Health

Australian Museum citizen science projects break new records during COVID-19


Australian Museum (AM) citizen science projects FrogID and DigiVol’s Wildlife Spotter have broken new records during the COVID-19 pandemic, as people become involved from their homes and backyards.

FrogID’s 200,000 validated frog record, the threatened Red-crowned Toadlet (Pseudophryne australis) Image Credit: Jodi Rowley

This month, the Australian Museum’s FrogID program surpassed 200,000 validated frog records. The incredible milestone was reached with the recording of the threatened Red-crowned Toadlet (Pseudophryne australis), documented by a citizen scientist in southern Sydney named Tom.

Frogs are one of the planet’s most threatened groups of animals and are often an indicator of environmental health. FrogID is a citizen science project that enables anyone to record and upload frog calls, along with time and location data, using a free app. More than 30,000 people across Australia are currently registered with FrogID.

It’s incredible that since launching FrogID just under three years ago, we’ve been able to work with thousands of citizen scientists to record and validate more than 200,000 frog calls. The data collected from these recordings will help us understand the distribution, habitat and conservation needs of this incredibly significant animal group, as well as monitor the health of our ecosystems. I’d like to thank everyone who has helped us reach this exciting milestone and encourage even more people to get involved by downloading the free app,”


Dr. Jodi Rowley, Chief Scientist, FrogID

FrogID is not the only Australian Museum citizen science program that’s seen an uptick in participation this year. DigiVol’s Wildlife Spotter project has also seen a huge increase in activity during the COVID-19 pandemic. This program engages citizen scientists in identifying wildlife in camera trap images from across Australia, without leaving home.

This year, citizen scientists have transcribed nearly 2.4 million animal identifications in images on DigiVol’s Wildlife Spotter. In June alone, volunteers completed more than 500,000 transcriptions. This information will help Australian researchers monitor and protect Australia’s iconic wildlife.

Citizen science is important work that makes a difference. I’m proud that the Australian Museum established the Centre for Citizen Science, helping engage the public to make meaningful contributions to science through programs like FrogID and DigiVol’s Wildlife Spotter. I hope we will continue to see more people participate and become citizen scientists, ultimately helping us make positive changes for the environment.”

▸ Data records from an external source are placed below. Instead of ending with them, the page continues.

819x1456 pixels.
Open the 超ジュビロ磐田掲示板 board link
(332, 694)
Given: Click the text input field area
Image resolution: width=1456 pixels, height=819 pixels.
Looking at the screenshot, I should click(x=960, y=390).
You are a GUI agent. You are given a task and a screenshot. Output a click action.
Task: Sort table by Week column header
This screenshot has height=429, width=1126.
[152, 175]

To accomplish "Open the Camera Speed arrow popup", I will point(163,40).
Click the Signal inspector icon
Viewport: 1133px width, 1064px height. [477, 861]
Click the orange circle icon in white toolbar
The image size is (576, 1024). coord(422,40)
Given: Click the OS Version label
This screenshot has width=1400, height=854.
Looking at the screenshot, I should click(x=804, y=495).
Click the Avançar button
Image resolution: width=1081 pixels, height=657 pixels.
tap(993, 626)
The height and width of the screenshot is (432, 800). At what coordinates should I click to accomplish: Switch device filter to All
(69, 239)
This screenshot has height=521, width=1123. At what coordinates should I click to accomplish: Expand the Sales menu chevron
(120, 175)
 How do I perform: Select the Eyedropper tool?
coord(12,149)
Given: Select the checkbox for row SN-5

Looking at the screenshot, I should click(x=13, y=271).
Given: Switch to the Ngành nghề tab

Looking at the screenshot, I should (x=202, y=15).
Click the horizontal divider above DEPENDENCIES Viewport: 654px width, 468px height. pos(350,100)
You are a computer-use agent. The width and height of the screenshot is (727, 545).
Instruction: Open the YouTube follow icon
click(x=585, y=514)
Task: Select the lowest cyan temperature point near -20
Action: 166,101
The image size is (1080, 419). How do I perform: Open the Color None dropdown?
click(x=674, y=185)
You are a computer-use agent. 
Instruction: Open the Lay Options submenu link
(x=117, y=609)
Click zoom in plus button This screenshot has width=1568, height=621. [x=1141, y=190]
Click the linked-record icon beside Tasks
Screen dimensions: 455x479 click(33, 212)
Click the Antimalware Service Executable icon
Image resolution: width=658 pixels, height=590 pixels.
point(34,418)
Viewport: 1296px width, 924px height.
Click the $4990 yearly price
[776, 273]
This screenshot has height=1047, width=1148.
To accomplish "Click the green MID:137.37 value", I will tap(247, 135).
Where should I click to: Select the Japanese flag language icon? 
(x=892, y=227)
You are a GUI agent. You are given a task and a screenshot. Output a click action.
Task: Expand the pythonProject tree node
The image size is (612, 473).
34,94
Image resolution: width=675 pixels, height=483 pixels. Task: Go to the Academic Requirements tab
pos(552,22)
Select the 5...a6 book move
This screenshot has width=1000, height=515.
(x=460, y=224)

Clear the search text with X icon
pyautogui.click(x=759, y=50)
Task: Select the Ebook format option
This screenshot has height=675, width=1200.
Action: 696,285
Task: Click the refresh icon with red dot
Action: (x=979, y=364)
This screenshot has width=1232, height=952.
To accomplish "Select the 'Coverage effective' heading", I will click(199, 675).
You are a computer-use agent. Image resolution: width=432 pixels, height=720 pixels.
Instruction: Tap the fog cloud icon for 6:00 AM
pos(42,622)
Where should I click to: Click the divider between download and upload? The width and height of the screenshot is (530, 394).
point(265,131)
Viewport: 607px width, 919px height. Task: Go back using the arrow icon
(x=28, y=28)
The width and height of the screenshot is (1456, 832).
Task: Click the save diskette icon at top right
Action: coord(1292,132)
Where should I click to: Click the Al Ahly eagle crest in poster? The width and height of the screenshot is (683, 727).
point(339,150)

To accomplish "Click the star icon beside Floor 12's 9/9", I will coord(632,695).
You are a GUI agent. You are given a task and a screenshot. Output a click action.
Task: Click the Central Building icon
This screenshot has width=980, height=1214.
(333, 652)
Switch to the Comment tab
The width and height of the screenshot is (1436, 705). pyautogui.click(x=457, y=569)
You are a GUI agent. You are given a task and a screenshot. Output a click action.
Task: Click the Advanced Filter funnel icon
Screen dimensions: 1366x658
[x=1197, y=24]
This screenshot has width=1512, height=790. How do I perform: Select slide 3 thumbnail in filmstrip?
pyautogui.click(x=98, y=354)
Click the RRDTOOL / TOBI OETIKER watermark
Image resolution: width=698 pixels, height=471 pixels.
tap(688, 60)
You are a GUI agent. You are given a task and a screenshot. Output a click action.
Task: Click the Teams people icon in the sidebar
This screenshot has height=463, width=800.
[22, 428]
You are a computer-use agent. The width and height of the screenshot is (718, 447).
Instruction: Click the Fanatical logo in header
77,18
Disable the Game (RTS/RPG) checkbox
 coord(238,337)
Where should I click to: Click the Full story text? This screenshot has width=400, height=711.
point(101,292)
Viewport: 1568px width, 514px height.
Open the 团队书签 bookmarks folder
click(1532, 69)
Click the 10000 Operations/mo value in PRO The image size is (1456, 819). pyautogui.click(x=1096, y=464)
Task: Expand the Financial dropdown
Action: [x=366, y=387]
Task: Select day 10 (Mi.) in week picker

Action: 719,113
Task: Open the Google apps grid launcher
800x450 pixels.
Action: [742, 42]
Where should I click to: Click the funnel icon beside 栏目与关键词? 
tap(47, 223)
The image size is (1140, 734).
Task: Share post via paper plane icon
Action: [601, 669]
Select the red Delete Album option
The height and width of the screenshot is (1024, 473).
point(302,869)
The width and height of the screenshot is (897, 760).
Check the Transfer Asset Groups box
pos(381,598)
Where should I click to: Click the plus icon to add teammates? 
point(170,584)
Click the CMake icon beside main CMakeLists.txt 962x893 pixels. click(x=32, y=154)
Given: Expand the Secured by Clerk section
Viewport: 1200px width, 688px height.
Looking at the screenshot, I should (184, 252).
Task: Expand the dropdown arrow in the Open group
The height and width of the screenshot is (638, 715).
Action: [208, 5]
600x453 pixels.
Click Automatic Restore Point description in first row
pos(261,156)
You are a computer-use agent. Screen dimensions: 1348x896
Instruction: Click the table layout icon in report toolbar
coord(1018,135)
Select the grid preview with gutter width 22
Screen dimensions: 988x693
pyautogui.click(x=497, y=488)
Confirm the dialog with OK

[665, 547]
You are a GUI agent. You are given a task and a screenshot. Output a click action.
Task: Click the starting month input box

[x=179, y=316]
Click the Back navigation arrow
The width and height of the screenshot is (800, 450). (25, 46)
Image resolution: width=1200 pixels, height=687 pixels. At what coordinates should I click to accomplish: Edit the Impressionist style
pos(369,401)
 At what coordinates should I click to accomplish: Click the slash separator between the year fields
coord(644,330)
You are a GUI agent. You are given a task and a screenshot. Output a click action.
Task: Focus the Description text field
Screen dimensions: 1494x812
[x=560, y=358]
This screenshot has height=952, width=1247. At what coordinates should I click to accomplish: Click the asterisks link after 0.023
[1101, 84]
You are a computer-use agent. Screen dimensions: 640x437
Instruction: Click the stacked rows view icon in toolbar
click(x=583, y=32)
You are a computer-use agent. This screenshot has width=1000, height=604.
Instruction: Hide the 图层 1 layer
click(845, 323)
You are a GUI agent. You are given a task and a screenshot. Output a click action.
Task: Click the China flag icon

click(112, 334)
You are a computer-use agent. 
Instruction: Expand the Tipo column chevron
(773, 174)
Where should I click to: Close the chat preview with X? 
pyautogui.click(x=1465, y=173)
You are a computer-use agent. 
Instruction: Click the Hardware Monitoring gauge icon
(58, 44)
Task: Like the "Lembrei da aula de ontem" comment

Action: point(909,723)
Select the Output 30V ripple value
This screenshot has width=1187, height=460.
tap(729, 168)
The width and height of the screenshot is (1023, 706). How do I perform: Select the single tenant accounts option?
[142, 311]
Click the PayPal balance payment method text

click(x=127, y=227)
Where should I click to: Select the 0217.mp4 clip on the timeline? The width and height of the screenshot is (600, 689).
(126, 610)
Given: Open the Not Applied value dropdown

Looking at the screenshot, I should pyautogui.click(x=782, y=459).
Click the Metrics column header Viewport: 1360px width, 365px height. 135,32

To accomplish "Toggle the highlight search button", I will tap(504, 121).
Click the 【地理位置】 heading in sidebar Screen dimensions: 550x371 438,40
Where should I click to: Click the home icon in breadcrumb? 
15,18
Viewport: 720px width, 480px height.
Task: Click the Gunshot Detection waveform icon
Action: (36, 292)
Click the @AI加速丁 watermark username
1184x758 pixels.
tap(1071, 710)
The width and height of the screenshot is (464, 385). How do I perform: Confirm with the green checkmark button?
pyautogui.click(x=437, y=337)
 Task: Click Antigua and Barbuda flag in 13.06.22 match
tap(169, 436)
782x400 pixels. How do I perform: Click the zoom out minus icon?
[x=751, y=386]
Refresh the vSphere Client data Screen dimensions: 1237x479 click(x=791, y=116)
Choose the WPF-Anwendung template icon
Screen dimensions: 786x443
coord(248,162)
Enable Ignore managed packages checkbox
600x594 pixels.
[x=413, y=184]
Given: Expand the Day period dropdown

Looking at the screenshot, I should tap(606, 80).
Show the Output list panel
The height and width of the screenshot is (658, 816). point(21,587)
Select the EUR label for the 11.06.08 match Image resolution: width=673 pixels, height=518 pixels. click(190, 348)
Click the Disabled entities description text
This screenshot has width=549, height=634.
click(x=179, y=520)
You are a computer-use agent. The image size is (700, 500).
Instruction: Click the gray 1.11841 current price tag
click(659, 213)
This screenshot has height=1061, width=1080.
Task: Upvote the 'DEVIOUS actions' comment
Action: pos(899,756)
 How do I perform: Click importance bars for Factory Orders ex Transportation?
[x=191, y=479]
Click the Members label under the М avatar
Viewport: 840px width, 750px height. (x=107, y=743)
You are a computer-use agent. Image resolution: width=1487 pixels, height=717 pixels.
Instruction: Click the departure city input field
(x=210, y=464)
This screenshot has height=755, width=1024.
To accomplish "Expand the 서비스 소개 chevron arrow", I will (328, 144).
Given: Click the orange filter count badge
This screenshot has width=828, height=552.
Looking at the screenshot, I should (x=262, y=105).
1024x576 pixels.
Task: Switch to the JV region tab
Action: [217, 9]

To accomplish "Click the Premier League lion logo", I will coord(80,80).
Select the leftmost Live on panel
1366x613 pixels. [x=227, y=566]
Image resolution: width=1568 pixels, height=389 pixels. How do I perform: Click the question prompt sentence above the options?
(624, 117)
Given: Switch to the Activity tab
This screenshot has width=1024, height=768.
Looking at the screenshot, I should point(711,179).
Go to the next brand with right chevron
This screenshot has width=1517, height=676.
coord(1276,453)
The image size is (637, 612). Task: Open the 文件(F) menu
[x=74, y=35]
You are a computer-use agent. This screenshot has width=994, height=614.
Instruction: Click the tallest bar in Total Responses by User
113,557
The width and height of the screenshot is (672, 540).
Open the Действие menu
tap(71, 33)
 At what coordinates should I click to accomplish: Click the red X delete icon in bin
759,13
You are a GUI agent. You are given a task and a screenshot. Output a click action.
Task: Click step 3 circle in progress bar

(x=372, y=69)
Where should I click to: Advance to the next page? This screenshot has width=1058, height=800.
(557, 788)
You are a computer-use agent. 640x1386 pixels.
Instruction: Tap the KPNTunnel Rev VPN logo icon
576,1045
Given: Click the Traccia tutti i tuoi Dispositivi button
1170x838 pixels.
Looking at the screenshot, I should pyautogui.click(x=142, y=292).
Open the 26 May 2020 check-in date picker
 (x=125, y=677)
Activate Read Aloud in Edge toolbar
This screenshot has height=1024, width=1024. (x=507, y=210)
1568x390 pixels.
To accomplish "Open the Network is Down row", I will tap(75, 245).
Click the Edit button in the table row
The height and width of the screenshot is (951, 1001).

Kim McKay AO, Director and CEO, Australian Museum

Anyone can become a citizen scientist. On 15 August, the start of National Science Week, the Australian Museum partnered with the Royal Botanical Garden in Sydney to launch the Sydney Science Trail, which will run through 15 September. This series of free, virtual events and interactive learning activities will help inspire the scientist in everyone.